+++ EXERCISE TEXT

We do not need more layers of bureaucracy now but a concerted, organized effort for single-payer by the faith-based community and everyone else. OneLA needs HCA, PNHP, unions and the general public to effect the changes we all desperately need. Single-payer will force the government to control the exorbitant premiums, hospital expenses, and drug and medical supply prices as is the case in all other democratic nations. 

Dr.  Jerome P. Helman
Venice


Why Happiness Matters

I’m an avid reader of Prager’s columns because I so rarely, if ever, agree with his weltanshauung, but this time he hit the nail spot on.

His message about happiness being an inside job was a terrific reminder about choice and responsibility (“For a Happy New Year, Here’s What to Do,” Sept. 30). I even go along with his idea that happiness is a moral obligation because projecting a sense of well-being and joy is in itself infectious.

Occasionally, a column from The Jewish Journal will be cut out and placed in one of the family prayer books. Months later, I rediscover it, so I revisit the gifts of such greats as Yehuda Lev, Marlene Adler Marks and Rabbi Harold M. Schulweis. I’ve saved nearly half a dozen of Rob Eshman’s over the years. Now, I am very happy to be able to add this Prager column to the collection.

Josie Levy Martin
Santa Barbara


What Is ‘Free Speech’?

++++++
+++ DATASET EXCERPTS

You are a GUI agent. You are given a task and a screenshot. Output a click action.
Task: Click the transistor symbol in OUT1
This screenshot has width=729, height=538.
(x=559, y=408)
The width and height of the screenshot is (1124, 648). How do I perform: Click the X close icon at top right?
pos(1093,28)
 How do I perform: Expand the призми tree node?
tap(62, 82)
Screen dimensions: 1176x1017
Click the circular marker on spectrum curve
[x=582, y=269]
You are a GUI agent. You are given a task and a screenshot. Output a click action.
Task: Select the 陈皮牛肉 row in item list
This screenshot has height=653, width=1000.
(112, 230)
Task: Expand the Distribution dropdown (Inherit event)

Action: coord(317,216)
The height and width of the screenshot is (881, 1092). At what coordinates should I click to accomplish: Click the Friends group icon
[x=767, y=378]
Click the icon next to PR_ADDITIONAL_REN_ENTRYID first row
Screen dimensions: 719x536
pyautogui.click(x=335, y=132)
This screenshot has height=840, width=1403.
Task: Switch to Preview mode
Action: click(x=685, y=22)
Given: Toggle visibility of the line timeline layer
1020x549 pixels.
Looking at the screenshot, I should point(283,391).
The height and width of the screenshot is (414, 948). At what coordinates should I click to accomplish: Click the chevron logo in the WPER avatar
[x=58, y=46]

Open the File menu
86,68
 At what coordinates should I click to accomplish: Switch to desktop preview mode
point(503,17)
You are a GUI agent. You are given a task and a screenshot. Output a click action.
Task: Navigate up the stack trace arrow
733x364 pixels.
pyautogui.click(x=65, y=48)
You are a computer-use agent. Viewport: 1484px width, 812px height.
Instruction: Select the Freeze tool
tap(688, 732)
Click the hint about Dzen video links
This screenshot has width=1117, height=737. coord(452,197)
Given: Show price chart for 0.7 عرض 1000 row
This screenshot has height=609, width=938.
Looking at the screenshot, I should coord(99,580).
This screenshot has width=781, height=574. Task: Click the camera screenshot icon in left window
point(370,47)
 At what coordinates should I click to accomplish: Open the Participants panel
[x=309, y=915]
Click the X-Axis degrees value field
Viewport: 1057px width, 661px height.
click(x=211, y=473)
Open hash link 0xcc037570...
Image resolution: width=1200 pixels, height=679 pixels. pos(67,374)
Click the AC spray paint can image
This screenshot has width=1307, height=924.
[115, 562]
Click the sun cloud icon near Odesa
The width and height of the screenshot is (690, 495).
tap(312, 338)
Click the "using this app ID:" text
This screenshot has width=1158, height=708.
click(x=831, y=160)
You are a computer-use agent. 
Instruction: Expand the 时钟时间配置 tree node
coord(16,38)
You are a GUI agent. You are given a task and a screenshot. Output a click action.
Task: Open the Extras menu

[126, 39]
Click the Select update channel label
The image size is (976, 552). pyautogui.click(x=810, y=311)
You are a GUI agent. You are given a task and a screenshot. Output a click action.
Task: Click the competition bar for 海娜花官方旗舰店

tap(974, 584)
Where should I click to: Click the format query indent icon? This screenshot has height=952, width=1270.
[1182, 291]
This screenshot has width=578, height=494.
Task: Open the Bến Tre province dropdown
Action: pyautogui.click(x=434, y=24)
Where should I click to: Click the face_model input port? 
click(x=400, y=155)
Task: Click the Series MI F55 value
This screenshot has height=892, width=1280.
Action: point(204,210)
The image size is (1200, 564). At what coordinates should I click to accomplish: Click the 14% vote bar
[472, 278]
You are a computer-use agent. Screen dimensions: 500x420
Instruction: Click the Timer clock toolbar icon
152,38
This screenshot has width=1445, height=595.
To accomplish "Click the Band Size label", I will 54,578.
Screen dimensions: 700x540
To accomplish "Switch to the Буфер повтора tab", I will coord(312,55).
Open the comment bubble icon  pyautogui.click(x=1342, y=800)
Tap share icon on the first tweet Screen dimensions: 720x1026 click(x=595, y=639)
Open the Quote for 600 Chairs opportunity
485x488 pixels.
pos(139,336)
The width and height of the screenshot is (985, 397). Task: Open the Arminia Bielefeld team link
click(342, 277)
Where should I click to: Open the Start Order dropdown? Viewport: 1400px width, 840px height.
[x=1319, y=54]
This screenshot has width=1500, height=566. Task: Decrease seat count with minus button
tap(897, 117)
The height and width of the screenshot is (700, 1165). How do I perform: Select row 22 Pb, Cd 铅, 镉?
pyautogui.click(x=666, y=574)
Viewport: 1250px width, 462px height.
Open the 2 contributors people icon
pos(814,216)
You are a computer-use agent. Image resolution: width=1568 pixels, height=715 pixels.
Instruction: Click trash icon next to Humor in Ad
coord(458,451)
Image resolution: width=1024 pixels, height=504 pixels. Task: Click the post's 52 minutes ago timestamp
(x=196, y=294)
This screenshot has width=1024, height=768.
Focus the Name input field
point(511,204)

++++++

TASKS AND EXERCISES:
• A. In the letters to the editor, reproduce verbatim the stretch from "Why Happiness Matters" through "Is ‘Free Speech’?".
• B. In the letters to the editor, what date is given for the Prager column "For a Happy New Year, Here's What to Do"?
• C. Continue the letters to the editor from where they stop.

EXPECTED OUTPUTS:
• A.
Why Happiness Matters

I’m an avid reader of Prager’s columns because I so rarely, if ever, agree with his weltanshauung, but this time he hit the nail spot on.

His message about happiness being an inside job was a terrific reminder about choice and responsibility (“For a Happy New Year, Here’s What to Do,” Sept. 30). I even go along with his idea that happiness is a moral obligation because projecting a sense of well-being and joy is in itself infectious.

Occasionally, a column from The Jewish Journal will be cut out and placed in one of the family prayer books. Months later, I rediscover it, so I revisit the gifts of such greats as Yehuda Lev, Marlene Adler Marks and Rabbi Harold M. Schulweis. I’ve saved nearly half a dozen of Rob Eshman’s over the years. Now, I am very happy to be able to add this Prager column to the collection.

Josie Levy Martin
Santa Barbara


What Is ‘Free Speech’?

• B. Sept. 30

• C.
In “Avoid Zero-Sum Thinking” (Sept. 30), David Myers argues that the conviction of Muslim students for their “premeditated … shout[ing] down” of the Israeli ambassador’s speech is “the criminalization of free speech in Irvine.” Suppose a group of students who disagreed with Myers’ political positions entered his office and screamed slogans in his ears while he was typing the piece, thereby preventing him from finishing his article? Suppose these students, by prior agreement among themselves, stood up in one of his classes at UCLA and shouted continuously so that Myers couldn’t carry on teaching? Would Myers defend their “right” to do so on the ground that to prevent them would “criminalize free speech in Westwood”?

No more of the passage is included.